Juchées sur une voiture, neuf caméras enregistrent automatiquement tout ce qui se déroule devant elles. Ça s’appelle Google Street View. C’est à la fois inutile et captivant. Jon Rafman ne s’y est d’ailleurs pas trompé. Cet artiste canadien s’approprie ce langage photographique et en fait une forme d’art (mélange de Net Art et de Street Photography) sensible et fascinant. Le passage de cette imagerie (issue d’une machine) brute et automatique, neutre et spontanée, à un travail subjectif et énigmatique qui révèle un monde étrange, poétique ou fantasque, et pourtant bien réel, est tout l’intérêt du projet pharaonique 9 eyes of Google Street View de Jon Rafman. Ou comment passer de l’anecdotique à l’artistique.

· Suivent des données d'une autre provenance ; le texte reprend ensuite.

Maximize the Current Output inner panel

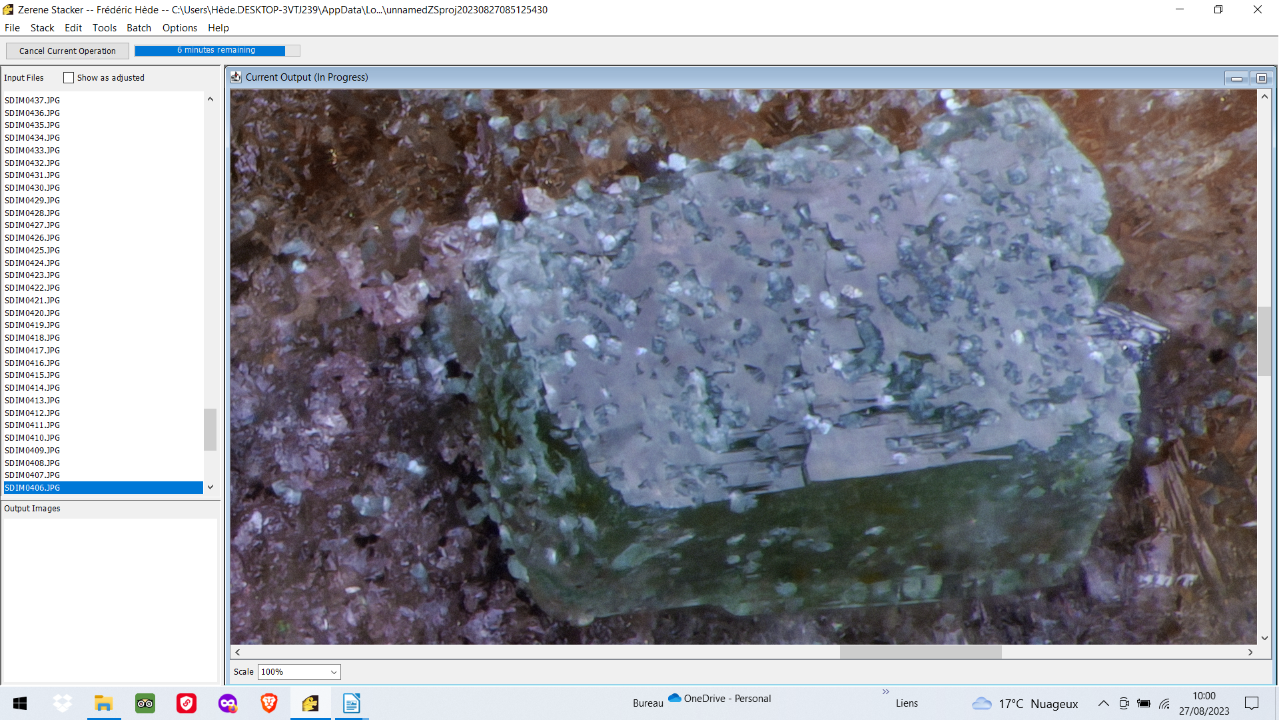pyautogui.click(x=1261, y=79)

Les images restent brutes, une simple capture d’écran, parfois un zoom ou un recadrage afin d’isoler un détail, un signe, une action. L’intervention artistique, le geste créatif se révèle surtout dans la démarche. En triant, en pointant, en choisissant, en associant, en montant, en éditant, en regroupant, Jon Rafman singularise un ensemble d’images neutres et révèle l’étrangeté d’un monde ordinaire. C’est ensuite notre regard, notre imaginaire, notre subjectivité qui fait le reste.
Un cheval dans un jardin, une femme dévoile ses seins, un homme vomit, un autre montre ses fesses, une jument et son poulain traversent une route, un échange d’arme, un accident, un feu, une bagarre, une arrestation … Des instants capturés sur le vif, au hasard, des moments de vie à la fois tragiques, cruels, intimes, grotesques, hilarants, absurdes ou poétiques comme ces figures isolées devant une route, devant la mer, comme cet enfant caché derrière une poubelle, comme ces putes sous leur ombrelle. Alors, on oublie un instant Big Brother, les Googles Cars et leurs machines automatiques, et l’on se laisse divaguer dans l’univers étrange des neuf yeux de Jon Rafman. Un monde intriguant, fascinant parfois drôle et souvent effrayant.

Jon Rafman est un artiste du Net. Il l’utilise comme source d’inspiration, comme médium, comme outil et comme moyen de diffusion. Il était donc logique que son travail soit accessible par tous, partout et tout le temps via son Tumblr. On peut découvrir aussi l’étendue de son projet 9 eyes of Google street view ici. Un projet qu’il exposera notamment cet été durant Les Rencontres d’Arles.